AIM: Reproduce the lines below verbatim, omitting the pictures from your response.

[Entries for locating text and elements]
--

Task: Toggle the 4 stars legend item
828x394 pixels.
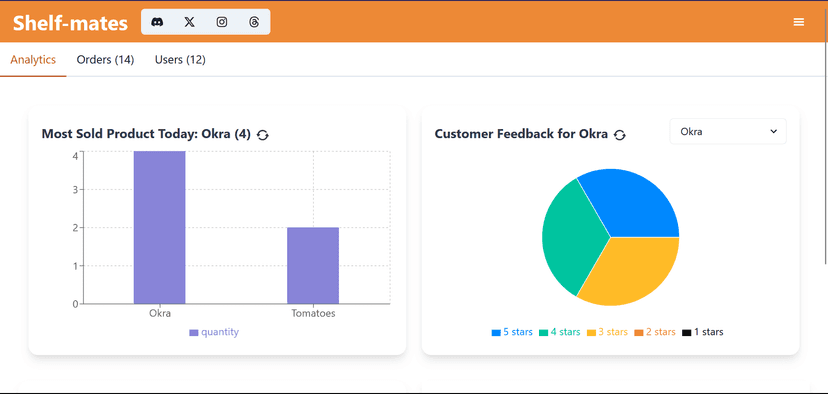Action: [x=559, y=332]
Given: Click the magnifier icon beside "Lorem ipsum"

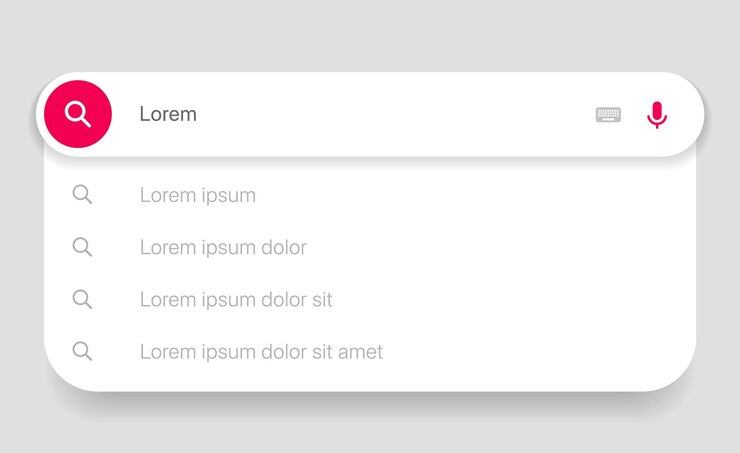Looking at the screenshot, I should pyautogui.click(x=82, y=194).
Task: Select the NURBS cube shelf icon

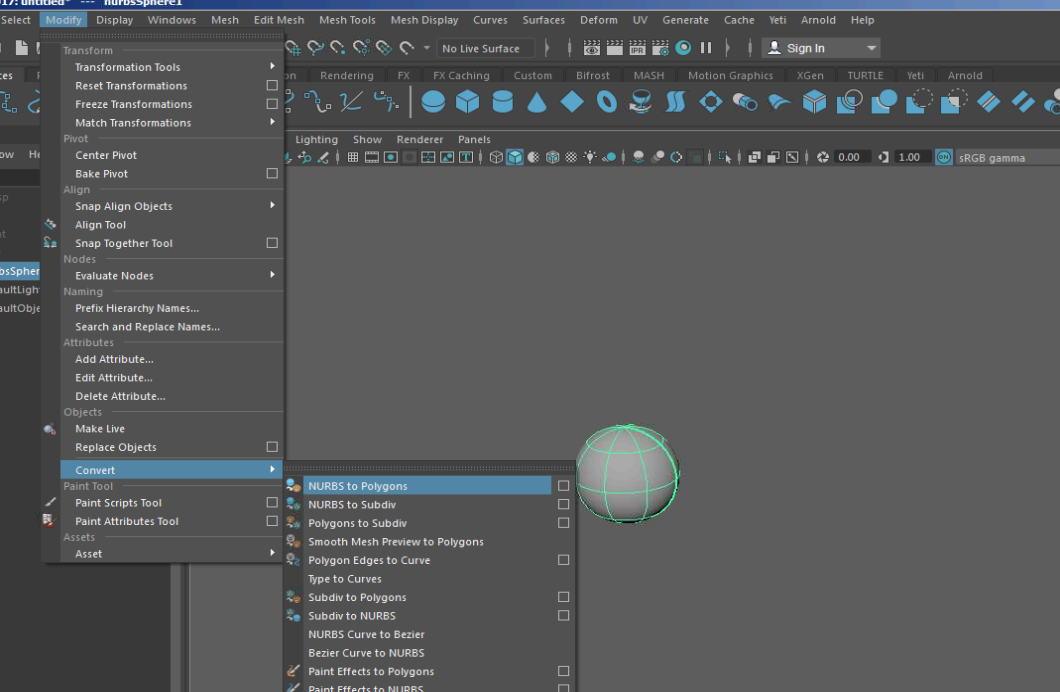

--

EXERCISE SOLUTION:
Task: Toggle the 4 stars legend item
828x394 pixels.
Action: [x=559, y=332]
Given: Click the magnifier icon beside "Lorem ipsum"

Looking at the screenshot, I should pyautogui.click(x=82, y=194).
Task: Select the NURBS cube shelf icon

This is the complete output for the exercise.